Your goal
An exact copy of each record is required.

Dataset entries:

============================================================

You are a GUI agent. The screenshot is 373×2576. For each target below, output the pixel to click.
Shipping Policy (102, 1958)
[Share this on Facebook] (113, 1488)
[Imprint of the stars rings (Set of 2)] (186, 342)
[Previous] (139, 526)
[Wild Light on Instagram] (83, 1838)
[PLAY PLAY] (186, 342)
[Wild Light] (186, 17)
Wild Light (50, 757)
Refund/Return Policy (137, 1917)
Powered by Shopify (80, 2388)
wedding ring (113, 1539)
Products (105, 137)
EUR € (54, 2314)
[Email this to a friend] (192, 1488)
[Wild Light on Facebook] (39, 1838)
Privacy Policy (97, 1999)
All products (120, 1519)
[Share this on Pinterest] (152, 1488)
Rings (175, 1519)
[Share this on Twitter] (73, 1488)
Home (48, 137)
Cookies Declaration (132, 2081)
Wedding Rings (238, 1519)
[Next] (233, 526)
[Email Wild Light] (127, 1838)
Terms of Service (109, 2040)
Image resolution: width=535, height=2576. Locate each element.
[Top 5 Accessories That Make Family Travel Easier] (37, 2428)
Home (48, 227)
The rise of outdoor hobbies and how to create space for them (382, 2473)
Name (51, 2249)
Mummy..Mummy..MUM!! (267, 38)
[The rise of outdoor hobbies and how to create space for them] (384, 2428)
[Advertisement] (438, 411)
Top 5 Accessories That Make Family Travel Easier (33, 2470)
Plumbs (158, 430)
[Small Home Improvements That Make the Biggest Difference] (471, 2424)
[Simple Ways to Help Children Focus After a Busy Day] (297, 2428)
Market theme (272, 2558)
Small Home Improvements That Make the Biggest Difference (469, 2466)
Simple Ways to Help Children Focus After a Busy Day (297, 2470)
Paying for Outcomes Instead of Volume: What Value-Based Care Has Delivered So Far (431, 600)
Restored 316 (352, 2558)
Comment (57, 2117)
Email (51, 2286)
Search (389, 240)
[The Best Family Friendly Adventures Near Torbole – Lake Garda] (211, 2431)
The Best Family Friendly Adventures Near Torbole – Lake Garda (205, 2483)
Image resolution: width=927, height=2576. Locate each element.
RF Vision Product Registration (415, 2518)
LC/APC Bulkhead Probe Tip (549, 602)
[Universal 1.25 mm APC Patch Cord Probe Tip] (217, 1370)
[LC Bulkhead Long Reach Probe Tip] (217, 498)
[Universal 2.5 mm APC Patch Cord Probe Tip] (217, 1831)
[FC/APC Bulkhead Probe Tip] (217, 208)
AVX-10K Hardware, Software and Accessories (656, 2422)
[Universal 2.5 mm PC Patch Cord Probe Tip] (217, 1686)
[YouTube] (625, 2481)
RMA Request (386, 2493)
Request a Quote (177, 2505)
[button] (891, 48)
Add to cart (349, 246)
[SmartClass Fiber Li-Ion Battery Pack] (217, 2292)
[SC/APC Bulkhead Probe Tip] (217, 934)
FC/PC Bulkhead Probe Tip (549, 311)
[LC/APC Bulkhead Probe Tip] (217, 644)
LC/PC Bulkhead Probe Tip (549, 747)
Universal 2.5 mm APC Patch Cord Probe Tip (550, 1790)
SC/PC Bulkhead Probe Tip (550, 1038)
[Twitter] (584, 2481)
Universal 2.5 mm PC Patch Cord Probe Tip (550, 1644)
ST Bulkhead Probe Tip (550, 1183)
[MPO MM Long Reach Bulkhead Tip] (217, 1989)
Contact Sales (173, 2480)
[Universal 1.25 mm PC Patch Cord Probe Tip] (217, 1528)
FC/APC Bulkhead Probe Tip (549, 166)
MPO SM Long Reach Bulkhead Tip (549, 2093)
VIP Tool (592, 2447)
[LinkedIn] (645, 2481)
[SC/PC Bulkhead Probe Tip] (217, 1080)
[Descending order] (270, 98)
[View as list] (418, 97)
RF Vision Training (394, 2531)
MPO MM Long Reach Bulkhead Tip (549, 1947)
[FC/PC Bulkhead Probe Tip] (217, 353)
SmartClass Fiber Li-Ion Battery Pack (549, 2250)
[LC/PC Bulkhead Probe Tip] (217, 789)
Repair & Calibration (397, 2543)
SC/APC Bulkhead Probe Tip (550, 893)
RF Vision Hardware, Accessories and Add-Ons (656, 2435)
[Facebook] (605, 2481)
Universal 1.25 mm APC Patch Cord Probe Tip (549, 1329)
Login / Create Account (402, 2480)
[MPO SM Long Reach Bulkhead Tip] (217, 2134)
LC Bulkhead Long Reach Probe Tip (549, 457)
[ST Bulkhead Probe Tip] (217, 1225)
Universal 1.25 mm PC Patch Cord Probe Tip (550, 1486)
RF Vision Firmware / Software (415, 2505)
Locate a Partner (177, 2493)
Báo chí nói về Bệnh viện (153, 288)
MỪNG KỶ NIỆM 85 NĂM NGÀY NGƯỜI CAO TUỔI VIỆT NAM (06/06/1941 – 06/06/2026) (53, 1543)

============================================================

Answer space
You are a GUI agent. The screenshot is 373×2576. For each target below, output the pixel to click.
Shipping Policy (102, 1958)
[Share this on Facebook] (113, 1488)
[Imprint of the stars rings (Set of 2)] (186, 342)
[Previous] (139, 526)
[Wild Light on Instagram] (83, 1838)
[PLAY PLAY] (186, 342)
[Wild Light] (186, 17)
Wild Light (50, 757)
Refund/Return Policy (137, 1917)
Powered by Shopify (80, 2388)
wedding ring (113, 1539)
Products (105, 137)
EUR € (54, 2314)
[Email this to a friend] (192, 1488)
[Wild Light on Facebook] (39, 1838)
Privacy Policy (97, 1999)
All products (120, 1519)
[Share this on Pinterest] (152, 1488)
Rings (175, 1519)
[Share this on Twitter] (73, 1488)
Home (48, 137)
Cookies Declaration (132, 2081)
Wedding Rings (238, 1519)
[Next] (233, 526)
[Email Wild Light] (127, 1838)
Terms of Service (109, 2040)
Image resolution: width=535, height=2576. Locate each element.
[Top 5 Accessories That Make Family Travel Easier] (37, 2428)
Home (48, 227)
The rise of outdoor hobbies and how to create space for them (382, 2473)
Name (51, 2249)
Mummy..Mummy..MUM!! (267, 38)
[The rise of outdoor hobbies and how to create space for them] (384, 2428)
[Advertisement] (438, 411)
Top 5 Accessories That Make Family Travel Easier (33, 2470)
Plumbs (158, 430)
[Small Home Improvements That Make the Biggest Difference] (471, 2424)
[Simple Ways to Help Children Focus After a Busy Day] (297, 2428)
Market theme (272, 2558)
Small Home Improvements That Make the Biggest Difference (469, 2466)
Simple Ways to Help Children Focus After a Busy Day (297, 2470)
Paying for Outcomes Instead of Volume: What Value-Based Care Has Delivered So Far (431, 600)
Restored 316 (352, 2558)
Comment (57, 2117)
Email (51, 2286)
Search (389, 240)
[The Best Family Friendly Adventures Near Torbole – Lake Garda] (211, 2431)
The Best Family Friendly Adventures Near Torbole – Lake Garda (205, 2483)
Image resolution: width=927, height=2576. Locate each element.
RF Vision Product Registration (415, 2518)
LC/APC Bulkhead Probe Tip (549, 602)
[Universal 1.25 mm APC Patch Cord Probe Tip] (217, 1370)
[LC Bulkhead Long Reach Probe Tip] (217, 498)
[Universal 2.5 mm APC Patch Cord Probe Tip] (217, 1831)
[FC/APC Bulkhead Probe Tip] (217, 208)
AVX-10K Hardware, Software and Accessories (656, 2422)
[Universal 2.5 mm PC Patch Cord Probe Tip] (217, 1686)
[YouTube] (625, 2481)
RMA Request (386, 2493)
Request a Quote (177, 2505)
[button] (891, 48)
Add to cart (349, 246)
[SmartClass Fiber Li-Ion Battery Pack] (217, 2292)
[SC/APC Bulkhead Probe Tip] (217, 934)
FC/PC Bulkhead Probe Tip (549, 311)
[LC/APC Bulkhead Probe Tip] (217, 644)
LC/PC Bulkhead Probe Tip (549, 747)
Universal 2.5 mm APC Patch Cord Probe Tip (550, 1790)
SC/PC Bulkhead Probe Tip (550, 1038)
[Twitter] (584, 2481)
Universal 2.5 mm PC Patch Cord Probe Tip (550, 1644)
ST Bulkhead Probe Tip (550, 1183)
[MPO MM Long Reach Bulkhead Tip] (217, 1989)
Contact Sales (173, 2480)
[Universal 1.25 mm PC Patch Cord Probe Tip] (217, 1528)
FC/APC Bulkhead Probe Tip (549, 166)
MPO SM Long Reach Bulkhead Tip (549, 2093)
VIP Tool (592, 2447)
[LinkedIn] (645, 2481)
[SC/PC Bulkhead Probe Tip] (217, 1080)
[Descending order] (270, 98)
[View as list] (418, 97)
RF Vision Training (394, 2531)
MPO MM Long Reach Bulkhead Tip (549, 1947)
[FC/PC Bulkhead Probe Tip] (217, 353)
SmartClass Fiber Li-Ion Battery Pack (549, 2250)
[LC/PC Bulkhead Probe Tip] (217, 789)
Repair & Calibration (397, 2543)
SC/APC Bulkhead Probe Tip (550, 893)
RF Vision Hardware, Accessories and Add-Ons (656, 2435)
[Facebook] (605, 2481)
Universal 1.25 mm APC Patch Cord Probe Tip (549, 1329)
Login / Create Account (402, 2480)
[MPO SM Long Reach Bulkhead Tip] (217, 2134)
LC Bulkhead Long Reach Probe Tip (549, 457)
[ST Bulkhead Probe Tip] (217, 1225)
Universal 1.25 mm PC Patch Cord Probe Tip (550, 1486)
RF Vision Firmware / Software (415, 2505)
Locate a Partner (177, 2493)
Báo chí nói về Bệnh viện (153, 288)
MỪNG KỶ NIỆM 85 NĂM NGÀY NGƯỜI CAO TUỔI VIỆT NAM (06/06/1941 – 06/06/2026) (53, 1543)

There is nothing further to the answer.